Wow what a dumb analogy. It's obvious that you are mixing up some cert criteria but so did I when I got started. What you are saying is that "it was an added safety feature just like pitot heat". Stop saying that, I think I know what you are trying to say but you are mixing everything up in a hopper and crap is coming out. The pitot tube is on there, and it did pass the cert process. Pitots, if i remember right can be VFR cert or IFR cert. Just because something on the plane IS certified for known ice in IFR doesn't mean every piece of the airplane is. I don't know if you remember (years back?) I used to post up when the eclipse 500 would lose it's IFR cert again. The whole plane lost the IFR cert because of the pitot tube but other parts of the airplane (like the wing de-ice) was still passing. Now anyone that's in the biz would be yelling at me right now because the cert process for the part 23 vlj's is different than the single engine cert. I really don't know how much help all this is unless you get in the industry for a bit and I wasn't in the biz for so long that I feel comfortable teaching you it. Give you an idea, I made just a bit more than the janitor as a jr. technician. I didn't bill out for 2k a day (get me?). Anyway, long story, to get to the point where I just say, your wrong, the FAA says so, the Insurance companies say so, and furthermore, Cirrus says so with clentched teeth.
So in answer to your question, no. But "no" because your question was phrased so poorly and it's not a one word answer to correct your line of thinking.
Tell ya what man, it's been a long time now since I've been in the certification industry. I'll see if I can dig up some old contacts and get the story ALL OVER AGAIN. At the time it was a big joke, one which persisted for years, but I can't remember the chronology on it all anymore.
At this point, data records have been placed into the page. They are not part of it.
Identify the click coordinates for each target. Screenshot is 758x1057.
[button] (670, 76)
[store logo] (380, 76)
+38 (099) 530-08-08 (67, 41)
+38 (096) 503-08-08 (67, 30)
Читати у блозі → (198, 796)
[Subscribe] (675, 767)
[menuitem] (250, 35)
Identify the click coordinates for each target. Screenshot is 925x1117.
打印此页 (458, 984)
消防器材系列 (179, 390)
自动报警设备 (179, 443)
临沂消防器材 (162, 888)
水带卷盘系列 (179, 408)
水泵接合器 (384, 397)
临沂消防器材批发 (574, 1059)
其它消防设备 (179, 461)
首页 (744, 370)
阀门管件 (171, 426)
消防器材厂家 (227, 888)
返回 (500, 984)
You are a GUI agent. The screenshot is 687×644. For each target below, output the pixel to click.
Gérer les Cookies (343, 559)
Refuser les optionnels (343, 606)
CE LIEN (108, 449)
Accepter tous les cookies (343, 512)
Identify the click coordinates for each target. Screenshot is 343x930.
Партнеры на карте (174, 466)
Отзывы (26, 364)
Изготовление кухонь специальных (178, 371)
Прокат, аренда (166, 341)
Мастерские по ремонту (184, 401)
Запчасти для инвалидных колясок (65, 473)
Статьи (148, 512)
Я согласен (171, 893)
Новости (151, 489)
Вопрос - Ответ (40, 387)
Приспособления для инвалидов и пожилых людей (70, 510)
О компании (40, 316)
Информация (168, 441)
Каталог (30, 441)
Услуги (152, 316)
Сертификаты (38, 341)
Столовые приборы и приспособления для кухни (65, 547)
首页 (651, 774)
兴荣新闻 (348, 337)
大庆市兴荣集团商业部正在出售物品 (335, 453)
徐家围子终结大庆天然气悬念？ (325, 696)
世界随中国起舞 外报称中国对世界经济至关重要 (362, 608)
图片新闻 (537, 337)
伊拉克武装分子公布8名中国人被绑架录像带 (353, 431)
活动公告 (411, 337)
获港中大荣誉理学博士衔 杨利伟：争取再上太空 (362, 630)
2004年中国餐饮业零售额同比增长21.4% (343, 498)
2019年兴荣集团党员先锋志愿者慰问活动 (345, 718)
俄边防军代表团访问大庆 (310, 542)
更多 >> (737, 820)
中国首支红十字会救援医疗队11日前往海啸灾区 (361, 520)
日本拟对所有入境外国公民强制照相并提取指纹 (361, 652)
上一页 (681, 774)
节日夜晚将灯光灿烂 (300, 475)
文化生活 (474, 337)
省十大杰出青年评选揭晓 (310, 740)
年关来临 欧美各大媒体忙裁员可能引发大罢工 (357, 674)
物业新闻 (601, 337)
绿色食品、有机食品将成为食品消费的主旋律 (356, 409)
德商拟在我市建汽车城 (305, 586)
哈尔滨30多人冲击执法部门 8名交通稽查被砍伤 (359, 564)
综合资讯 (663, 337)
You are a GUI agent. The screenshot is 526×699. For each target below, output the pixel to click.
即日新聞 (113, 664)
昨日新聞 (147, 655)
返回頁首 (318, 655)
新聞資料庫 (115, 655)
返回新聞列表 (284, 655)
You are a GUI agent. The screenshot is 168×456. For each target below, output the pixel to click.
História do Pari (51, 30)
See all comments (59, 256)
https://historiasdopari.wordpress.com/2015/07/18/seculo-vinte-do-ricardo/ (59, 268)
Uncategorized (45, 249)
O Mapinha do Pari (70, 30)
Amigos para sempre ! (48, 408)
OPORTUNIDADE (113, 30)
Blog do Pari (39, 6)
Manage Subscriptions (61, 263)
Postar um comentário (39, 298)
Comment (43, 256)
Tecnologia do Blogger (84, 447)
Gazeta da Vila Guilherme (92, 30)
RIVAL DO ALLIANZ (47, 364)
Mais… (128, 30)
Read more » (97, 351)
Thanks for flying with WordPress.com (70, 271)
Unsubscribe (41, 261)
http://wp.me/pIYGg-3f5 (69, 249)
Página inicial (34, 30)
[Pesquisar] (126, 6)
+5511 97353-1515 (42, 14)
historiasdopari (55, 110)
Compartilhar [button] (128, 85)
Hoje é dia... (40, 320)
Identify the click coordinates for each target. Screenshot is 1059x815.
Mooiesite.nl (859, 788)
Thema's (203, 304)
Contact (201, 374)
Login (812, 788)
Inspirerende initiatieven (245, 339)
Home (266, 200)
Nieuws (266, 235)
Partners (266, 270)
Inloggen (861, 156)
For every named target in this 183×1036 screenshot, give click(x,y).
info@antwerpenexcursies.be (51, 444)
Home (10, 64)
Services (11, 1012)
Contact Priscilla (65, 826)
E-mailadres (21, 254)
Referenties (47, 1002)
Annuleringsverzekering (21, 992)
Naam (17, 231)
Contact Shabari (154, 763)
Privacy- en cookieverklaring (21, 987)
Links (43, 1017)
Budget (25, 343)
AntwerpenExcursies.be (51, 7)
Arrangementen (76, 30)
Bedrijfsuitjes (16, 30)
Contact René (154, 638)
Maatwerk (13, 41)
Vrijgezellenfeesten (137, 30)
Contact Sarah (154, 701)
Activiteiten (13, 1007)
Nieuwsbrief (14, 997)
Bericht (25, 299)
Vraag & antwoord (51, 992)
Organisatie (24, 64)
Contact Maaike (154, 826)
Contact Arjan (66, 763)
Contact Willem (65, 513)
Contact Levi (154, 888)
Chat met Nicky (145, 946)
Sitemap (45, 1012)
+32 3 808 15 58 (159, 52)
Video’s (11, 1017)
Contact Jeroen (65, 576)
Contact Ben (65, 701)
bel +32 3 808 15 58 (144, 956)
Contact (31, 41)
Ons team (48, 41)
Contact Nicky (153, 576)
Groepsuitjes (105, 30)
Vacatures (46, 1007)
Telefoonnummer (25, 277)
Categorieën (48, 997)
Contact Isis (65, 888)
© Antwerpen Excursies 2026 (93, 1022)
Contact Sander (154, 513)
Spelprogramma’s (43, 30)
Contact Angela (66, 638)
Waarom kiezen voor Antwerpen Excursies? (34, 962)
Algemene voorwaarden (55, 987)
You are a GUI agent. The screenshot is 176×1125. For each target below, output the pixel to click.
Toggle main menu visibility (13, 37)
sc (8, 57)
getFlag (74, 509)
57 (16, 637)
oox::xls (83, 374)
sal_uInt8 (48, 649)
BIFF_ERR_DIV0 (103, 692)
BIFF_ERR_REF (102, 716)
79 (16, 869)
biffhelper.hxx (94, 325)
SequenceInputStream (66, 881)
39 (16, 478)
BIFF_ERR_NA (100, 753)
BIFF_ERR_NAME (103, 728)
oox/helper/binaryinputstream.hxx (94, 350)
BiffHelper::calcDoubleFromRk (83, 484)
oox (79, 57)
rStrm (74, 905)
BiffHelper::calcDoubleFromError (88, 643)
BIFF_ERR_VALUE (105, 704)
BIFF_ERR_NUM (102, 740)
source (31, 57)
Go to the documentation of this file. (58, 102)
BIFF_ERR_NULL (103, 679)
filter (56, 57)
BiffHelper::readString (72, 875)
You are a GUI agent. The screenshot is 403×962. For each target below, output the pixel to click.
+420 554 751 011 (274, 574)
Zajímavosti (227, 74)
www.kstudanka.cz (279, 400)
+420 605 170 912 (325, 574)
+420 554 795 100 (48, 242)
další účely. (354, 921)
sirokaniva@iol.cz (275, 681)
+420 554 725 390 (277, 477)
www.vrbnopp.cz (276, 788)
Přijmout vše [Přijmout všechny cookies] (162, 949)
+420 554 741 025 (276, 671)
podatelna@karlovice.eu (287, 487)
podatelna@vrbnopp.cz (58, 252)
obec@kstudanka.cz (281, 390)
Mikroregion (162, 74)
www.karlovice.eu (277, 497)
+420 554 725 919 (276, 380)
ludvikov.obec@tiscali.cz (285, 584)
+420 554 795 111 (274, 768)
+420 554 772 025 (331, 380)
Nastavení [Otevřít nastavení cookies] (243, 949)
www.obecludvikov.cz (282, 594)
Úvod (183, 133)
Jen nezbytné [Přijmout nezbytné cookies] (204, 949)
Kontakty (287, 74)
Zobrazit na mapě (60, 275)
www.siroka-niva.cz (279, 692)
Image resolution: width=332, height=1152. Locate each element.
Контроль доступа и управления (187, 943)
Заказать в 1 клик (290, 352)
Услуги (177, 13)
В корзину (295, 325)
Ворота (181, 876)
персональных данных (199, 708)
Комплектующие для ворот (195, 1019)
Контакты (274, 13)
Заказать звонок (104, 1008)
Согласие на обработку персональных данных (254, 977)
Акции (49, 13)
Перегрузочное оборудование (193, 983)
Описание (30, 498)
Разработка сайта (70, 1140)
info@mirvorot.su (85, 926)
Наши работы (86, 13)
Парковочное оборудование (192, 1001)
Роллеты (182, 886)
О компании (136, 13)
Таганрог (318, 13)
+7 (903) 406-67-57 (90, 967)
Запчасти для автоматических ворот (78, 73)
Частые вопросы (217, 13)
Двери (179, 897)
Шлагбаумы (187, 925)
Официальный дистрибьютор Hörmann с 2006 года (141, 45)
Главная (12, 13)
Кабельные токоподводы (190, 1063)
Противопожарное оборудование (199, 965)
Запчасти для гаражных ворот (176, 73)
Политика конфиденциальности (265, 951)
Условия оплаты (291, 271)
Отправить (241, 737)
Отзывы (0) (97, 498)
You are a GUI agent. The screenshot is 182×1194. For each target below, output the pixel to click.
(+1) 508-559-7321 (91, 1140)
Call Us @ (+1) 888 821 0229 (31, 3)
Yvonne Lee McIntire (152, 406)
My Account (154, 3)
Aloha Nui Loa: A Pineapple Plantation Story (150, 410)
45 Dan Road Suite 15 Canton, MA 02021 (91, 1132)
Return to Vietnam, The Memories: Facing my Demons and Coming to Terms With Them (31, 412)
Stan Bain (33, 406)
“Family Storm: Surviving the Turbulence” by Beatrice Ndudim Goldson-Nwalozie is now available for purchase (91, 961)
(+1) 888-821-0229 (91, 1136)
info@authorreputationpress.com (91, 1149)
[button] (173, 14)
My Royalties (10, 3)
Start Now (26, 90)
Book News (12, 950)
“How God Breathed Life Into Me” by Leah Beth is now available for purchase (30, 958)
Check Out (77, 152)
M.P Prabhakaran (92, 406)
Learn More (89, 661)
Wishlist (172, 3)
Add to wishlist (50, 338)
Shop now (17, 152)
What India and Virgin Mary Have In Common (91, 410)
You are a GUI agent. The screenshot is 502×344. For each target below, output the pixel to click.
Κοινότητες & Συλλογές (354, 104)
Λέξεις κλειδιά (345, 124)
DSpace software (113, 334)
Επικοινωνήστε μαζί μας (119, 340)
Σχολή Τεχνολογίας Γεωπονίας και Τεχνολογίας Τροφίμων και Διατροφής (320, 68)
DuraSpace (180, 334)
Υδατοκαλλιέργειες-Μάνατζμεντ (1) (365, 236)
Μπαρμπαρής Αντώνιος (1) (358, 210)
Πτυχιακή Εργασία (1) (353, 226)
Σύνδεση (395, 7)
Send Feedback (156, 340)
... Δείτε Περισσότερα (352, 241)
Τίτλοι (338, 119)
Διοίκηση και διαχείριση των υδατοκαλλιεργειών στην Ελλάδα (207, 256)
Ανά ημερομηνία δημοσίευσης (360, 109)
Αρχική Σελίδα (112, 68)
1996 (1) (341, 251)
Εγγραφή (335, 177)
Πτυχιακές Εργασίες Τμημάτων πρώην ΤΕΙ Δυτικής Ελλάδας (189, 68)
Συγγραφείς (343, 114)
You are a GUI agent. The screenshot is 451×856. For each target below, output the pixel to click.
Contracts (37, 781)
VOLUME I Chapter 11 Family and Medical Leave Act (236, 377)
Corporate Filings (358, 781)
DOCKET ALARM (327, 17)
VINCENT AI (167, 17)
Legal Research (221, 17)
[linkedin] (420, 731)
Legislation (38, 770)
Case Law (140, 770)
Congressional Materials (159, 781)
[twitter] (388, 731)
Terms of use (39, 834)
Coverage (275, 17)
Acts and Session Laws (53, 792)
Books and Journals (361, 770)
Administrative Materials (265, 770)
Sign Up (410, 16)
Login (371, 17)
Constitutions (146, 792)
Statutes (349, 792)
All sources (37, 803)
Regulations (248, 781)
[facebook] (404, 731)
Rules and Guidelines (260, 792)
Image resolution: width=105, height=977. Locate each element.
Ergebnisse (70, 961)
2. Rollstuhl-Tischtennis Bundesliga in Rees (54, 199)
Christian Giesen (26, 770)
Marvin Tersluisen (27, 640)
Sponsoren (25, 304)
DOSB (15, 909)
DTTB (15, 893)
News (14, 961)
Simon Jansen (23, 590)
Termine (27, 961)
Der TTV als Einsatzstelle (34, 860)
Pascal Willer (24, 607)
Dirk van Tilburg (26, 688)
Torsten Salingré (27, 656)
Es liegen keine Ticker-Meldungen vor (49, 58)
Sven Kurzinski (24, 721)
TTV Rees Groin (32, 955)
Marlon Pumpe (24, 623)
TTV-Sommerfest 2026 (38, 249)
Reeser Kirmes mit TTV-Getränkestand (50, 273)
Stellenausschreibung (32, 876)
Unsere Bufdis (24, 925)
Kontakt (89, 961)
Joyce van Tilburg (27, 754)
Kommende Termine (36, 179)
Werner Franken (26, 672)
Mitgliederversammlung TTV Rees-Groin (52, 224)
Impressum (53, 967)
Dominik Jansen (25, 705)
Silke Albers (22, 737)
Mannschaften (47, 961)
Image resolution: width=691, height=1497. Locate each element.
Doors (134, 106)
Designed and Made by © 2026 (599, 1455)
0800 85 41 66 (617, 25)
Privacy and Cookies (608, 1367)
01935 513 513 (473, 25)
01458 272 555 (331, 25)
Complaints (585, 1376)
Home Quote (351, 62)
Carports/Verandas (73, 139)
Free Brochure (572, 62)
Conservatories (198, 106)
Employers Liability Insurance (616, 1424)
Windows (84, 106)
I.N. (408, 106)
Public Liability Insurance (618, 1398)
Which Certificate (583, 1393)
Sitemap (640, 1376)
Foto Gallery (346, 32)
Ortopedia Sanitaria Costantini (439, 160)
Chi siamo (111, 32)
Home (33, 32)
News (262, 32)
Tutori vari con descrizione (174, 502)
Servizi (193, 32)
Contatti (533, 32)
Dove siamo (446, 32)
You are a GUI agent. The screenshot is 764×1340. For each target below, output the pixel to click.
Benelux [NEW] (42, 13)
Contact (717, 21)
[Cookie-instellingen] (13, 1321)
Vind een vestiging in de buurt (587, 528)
I also, for the life of me, can't remember how to make half the waveform generators I used to build and use on a daily basis.
Long story short. Cirrus wanted de-icing. They got some crap on there everyone told them wouldn't pass the environmental testing, they did it anyway and when it failed the cert testing (which means it has to pass ALL criteria, not 70% like a ppl written) they left it on saying "it costs too much to take off now". They were supposedly just going to leave it on and the FAA was happy because there'd be placards and book entries saying "don't fly into known icing". Fortunately, the insurance companies (who ratted cirrus out to the FAA) got wind of the Cirrus sales department telling customers that "we're not really suppose to say this, but it'll get you outa trouble". A lot of us were wondering if they took some pages outa the piper book when they used to throw crap on the planes that used to pass or just to make people believe there was "more safety" on this model than the other one. Long ago Cessna sold its first tricycle aircraft and their sales pitch was "you can just drive it off the ground", because it was obviously simplier than the tail-wheel. Feels like an OLD playbook that got tossed years ago when people were killing themselves partly due to salesmenship.
I think I've filled my quota on written replies today.